Comments and Evidence Summary. The age at which a woman is no longer at risk for pregnancy is not known. Although uncommon, spontaneous pregnancies occur among women aged >44 years. Both the American College of Obstetricians and Gynecologists and the North American Menopause Society recommend that women continue contraceptive use until menopause or age 50–55 years (333,334). The median age of menopause is approximately 51 years in North America (333) but can vary from ages 40 to 60 years (335). The median age of definitive loss of natural fertility is 41 years but can range up to age 51 years (336,337). No reliable laboratory tests are available to confirm definitive loss of fertility in a woman. The assessment of follicle-stimulating hormone levels to determine when a woman is no longer fertile might not be accurate (333).

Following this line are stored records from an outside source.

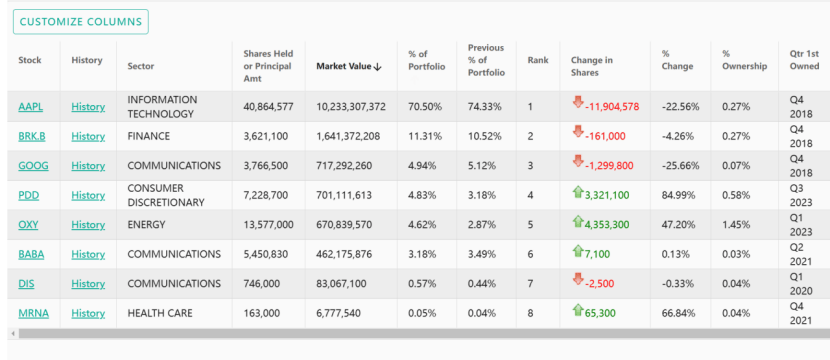Click the Rank column header
Image resolution: width=830 pixels, height=360 pixels.
[x=538, y=60]
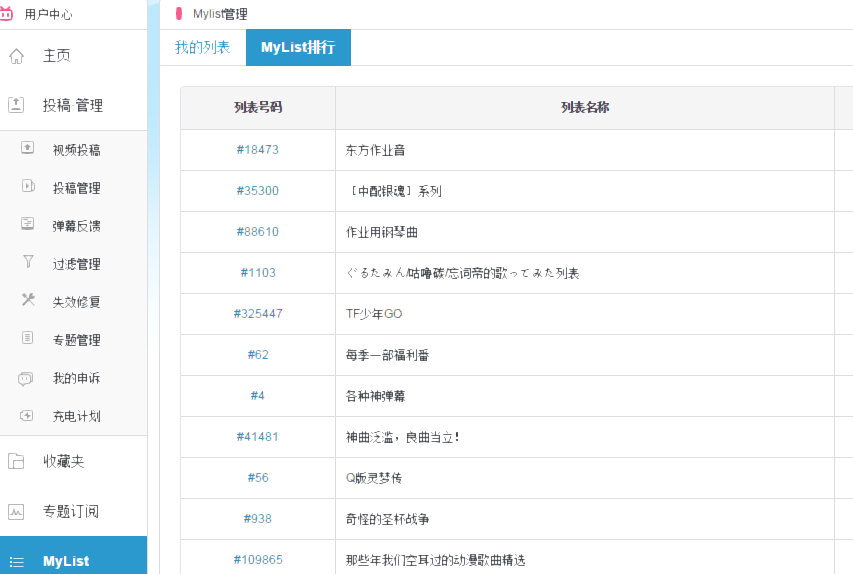Select MyList in the left sidebar
This screenshot has height=574, width=853.
(66, 561)
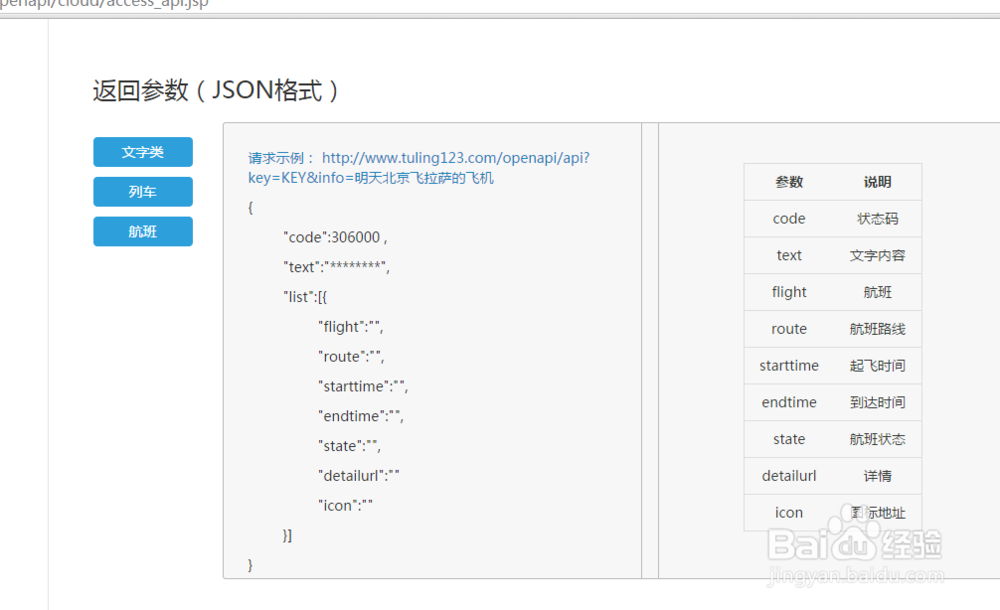Click the 参数 column header
This screenshot has width=1000, height=610.
[x=789, y=182]
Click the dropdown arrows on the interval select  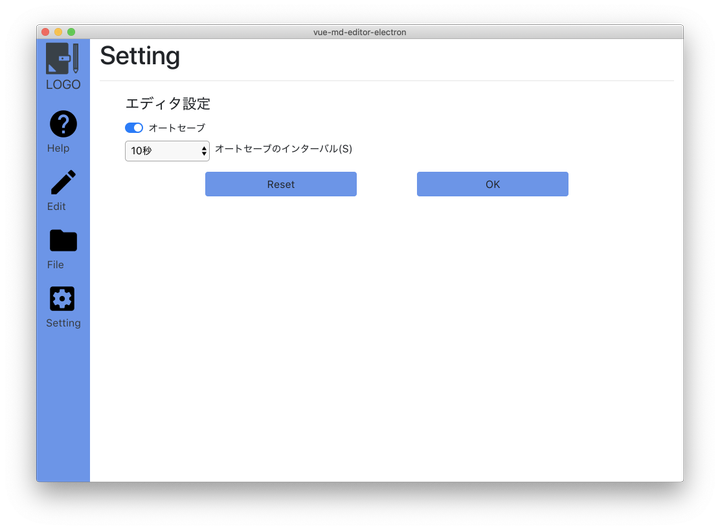coord(204,151)
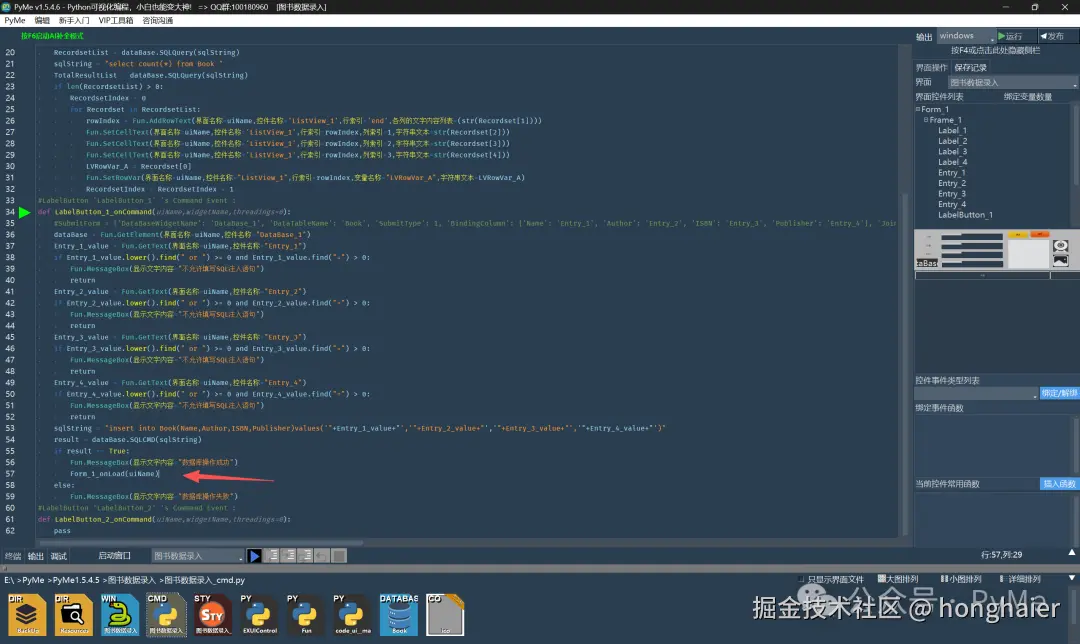This screenshot has height=644, width=1080.
Task: Switch to the 保存记录 tab
Action: [970, 68]
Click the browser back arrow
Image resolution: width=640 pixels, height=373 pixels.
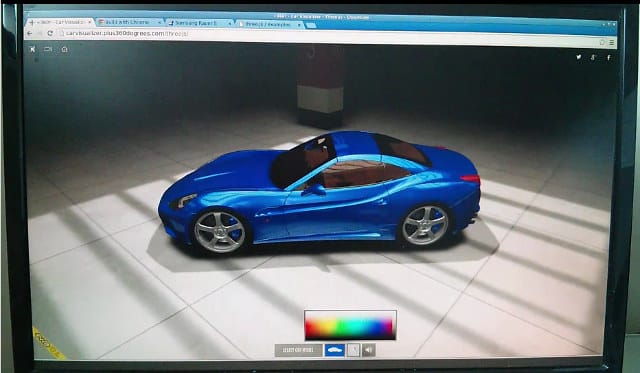(29, 33)
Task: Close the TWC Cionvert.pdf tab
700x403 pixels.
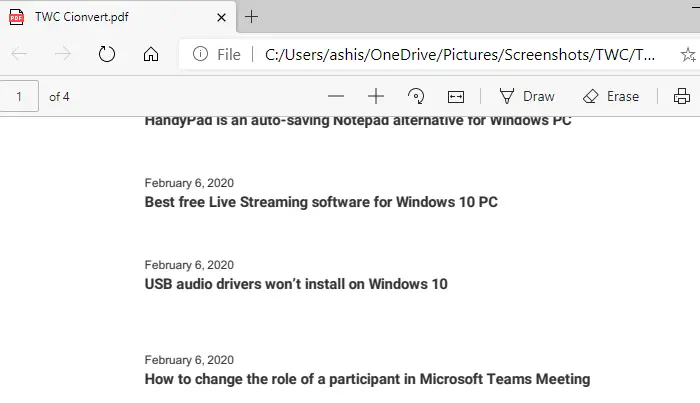Action: pyautogui.click(x=221, y=17)
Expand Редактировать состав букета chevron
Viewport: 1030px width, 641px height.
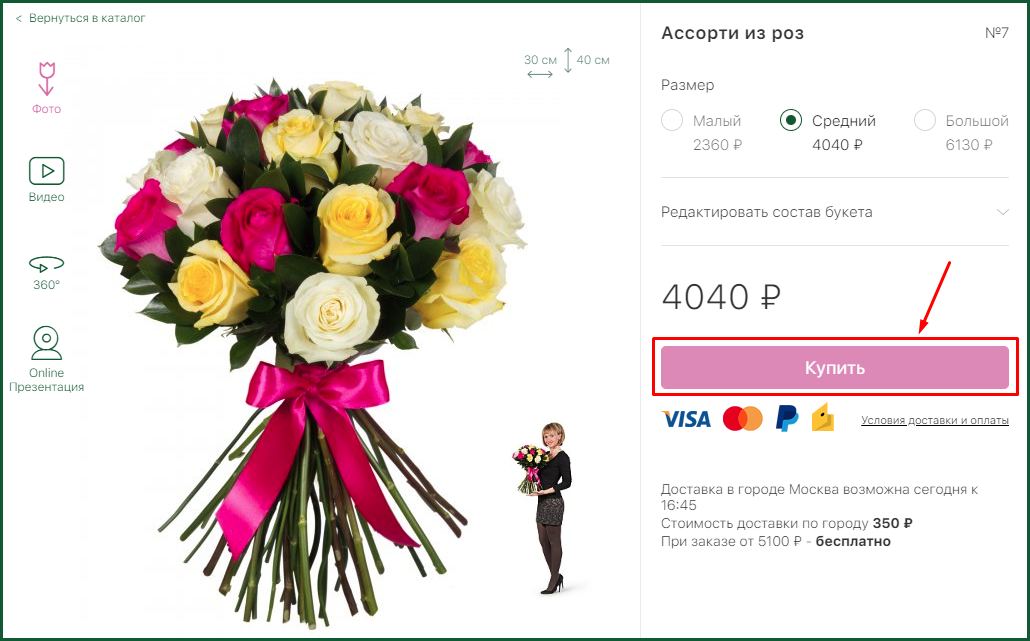pyautogui.click(x=1002, y=212)
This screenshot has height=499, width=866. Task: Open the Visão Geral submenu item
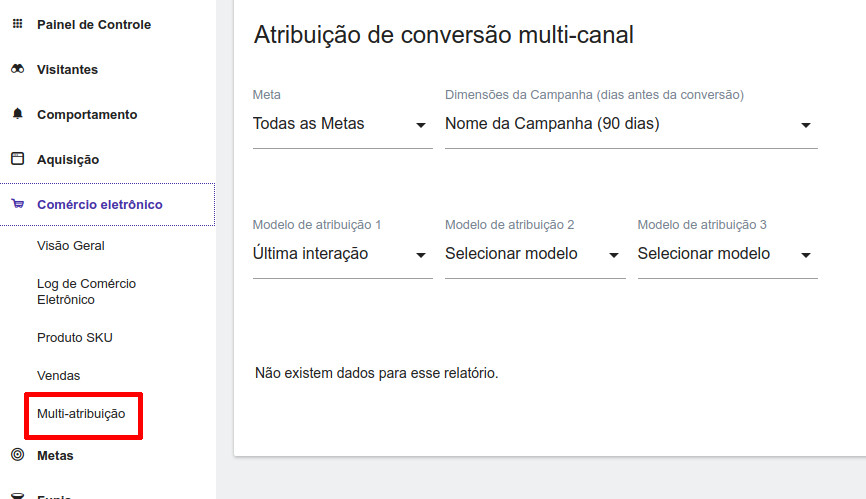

Health-care providers should consider the risks for becoming pregnant in a woman of advanced reproductive age, as well as any risks of continuing contraception until menopause. Pregnancies among women of advanced reproductive age are at higher risk for maternal complications, such as hemorrhage, venous thromboembolism, and death, and fetal complications, such as spontaneous abortion, stillbirth, and congenital anomalies (338–340). Risks associated with continuing contraception, in particular risks for acute cardiovascular events (venous thromboembolism, myocardial infarction, or stroke) or breast cancer, also are important to consider. U.S. MEC states that on the basis of age alone, women aged >45 years can use POPs, implants, the LNG-IUD, or the Cu-IUD (U.S. MEC 1) (5). Women aged >45 years generally can use combined hormonal contraceptives and DMPA (U.S. MEC 2) (5). However, women in this age group might have chronic conditions or other risk factors that might render use of hormonal contraceptive methods unsafe; U.S. MEC might be helpful in guiding the safe use of contraceptives in these women.

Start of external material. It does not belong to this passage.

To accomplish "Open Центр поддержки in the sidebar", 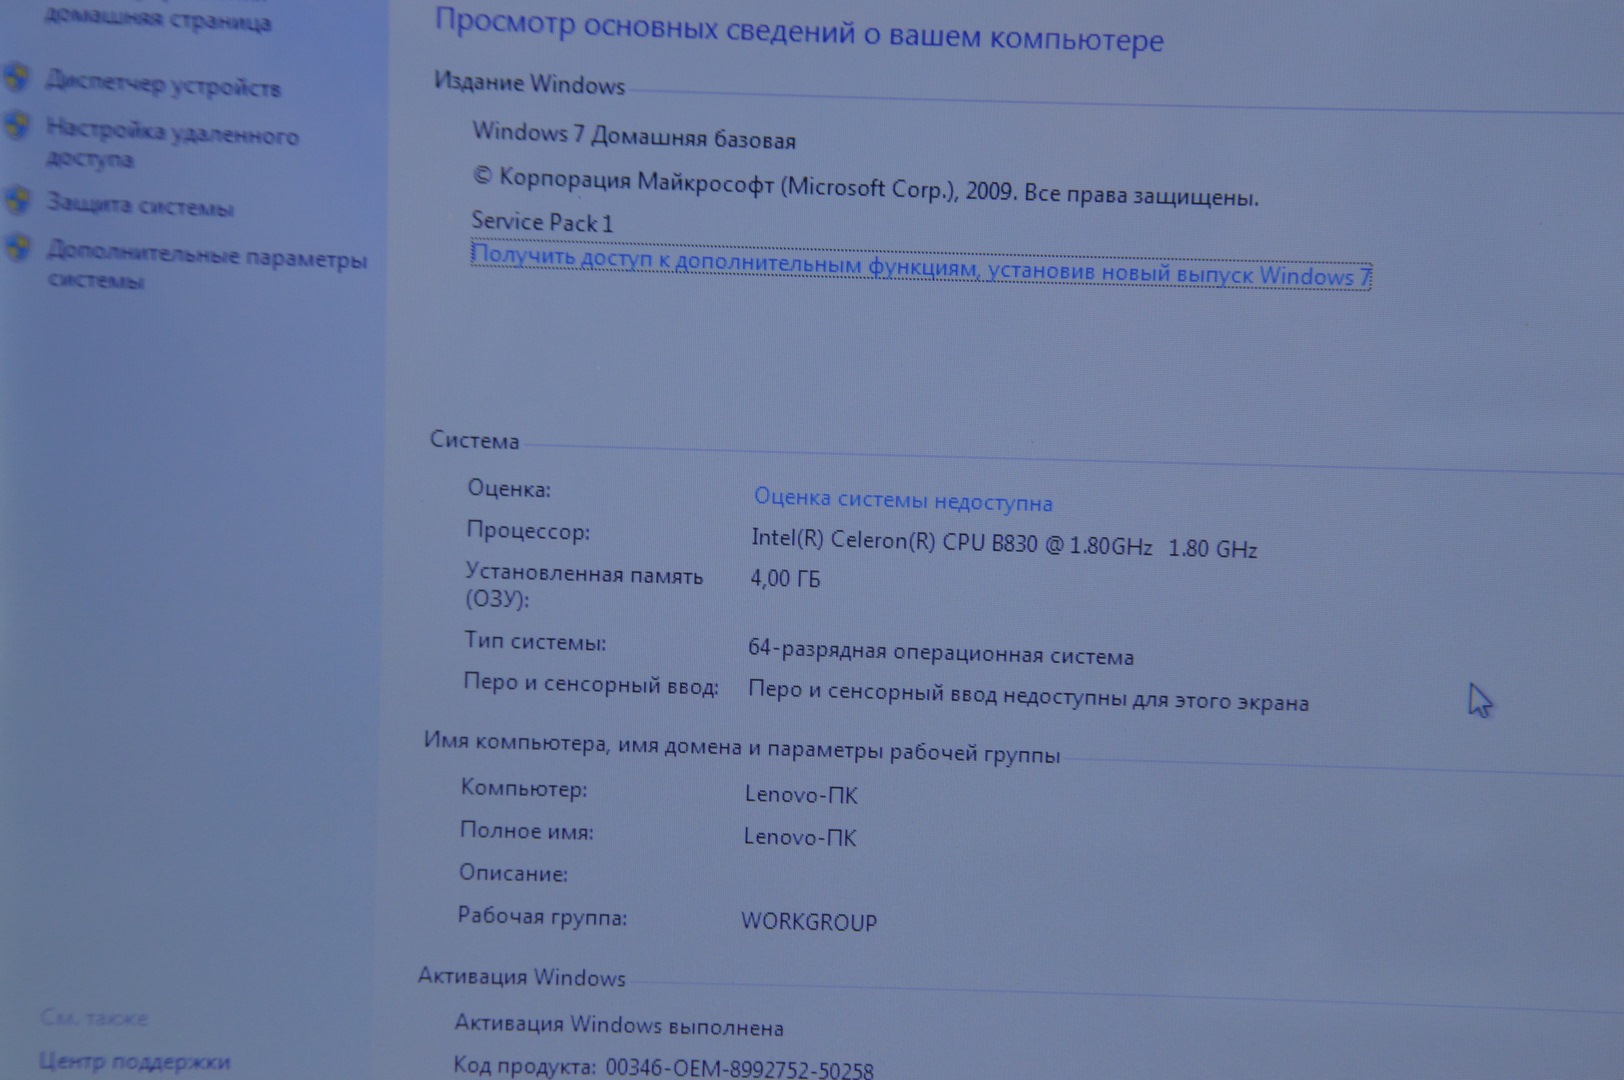I will tap(134, 1061).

In two studies, the incidence of venous thromboembolism was higher among oral contraceptive users aged ≥45 years compared with younger oral contraceptive users (341–343); however, an interaction between hormonal contraception and increased age compared with baseline risk was not demonstrated (341,342) or was not examined (343). The relative risk for myocardial infarction was higher among all oral contraceptive users than in nonusers, although a trend of increased relative risk with increasing age was not demonstrated (344,345). No studies were found regarding the risk for stroke in COC users aged ≥45 years (Level of evidence: II-2, good to poor, direct).
A pooled analysis by the Collaborative Group on Hormonal Factors and Breast Cancer in 1996 (346) found small increased relative risks for breast cancer among women aged ≥45 years whose last use of combined hormonal contraceptives was <5 years previously and for those whose last use was 5–9 years previously. Seven more recent studies suggested small but nonsignificant increased relative risks for breast carcinoma in situ or breast cancer among women who had used oral contraceptives or DMPA when they were aged ≥40 years compared with those who had never used either method (347–353) (Level of evidence: II-2, fair, direct).